TASK OBJECTIVE
Please repeat the listing below in its entirety, exactly.

DATA SUPPLIED
>>
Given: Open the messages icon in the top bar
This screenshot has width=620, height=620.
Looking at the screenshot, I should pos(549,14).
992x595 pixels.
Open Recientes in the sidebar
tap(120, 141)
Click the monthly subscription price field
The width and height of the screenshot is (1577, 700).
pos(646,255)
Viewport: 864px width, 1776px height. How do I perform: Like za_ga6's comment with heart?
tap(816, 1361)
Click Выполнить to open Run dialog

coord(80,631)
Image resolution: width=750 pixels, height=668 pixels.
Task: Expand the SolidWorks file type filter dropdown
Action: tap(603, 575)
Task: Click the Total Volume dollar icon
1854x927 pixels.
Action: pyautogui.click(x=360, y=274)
<<
ANSWER
Given: Open the messages icon in the top bar
This screenshot has width=620, height=620.
Looking at the screenshot, I should pos(549,14).
992x595 pixels.
Open Recientes in the sidebar
tap(120, 141)
Click the monthly subscription price field
The width and height of the screenshot is (1577, 700).
pos(646,255)
Viewport: 864px width, 1776px height. How do I perform: Like za_ga6's comment with heart?
tap(816, 1361)
Click Выполнить to open Run dialog

coord(80,631)
Image resolution: width=750 pixels, height=668 pixels.
Task: Expand the SolidWorks file type filter dropdown
Action: tap(603, 575)
Task: Click the Total Volume dollar icon
1854x927 pixels.
Action: pyautogui.click(x=360, y=274)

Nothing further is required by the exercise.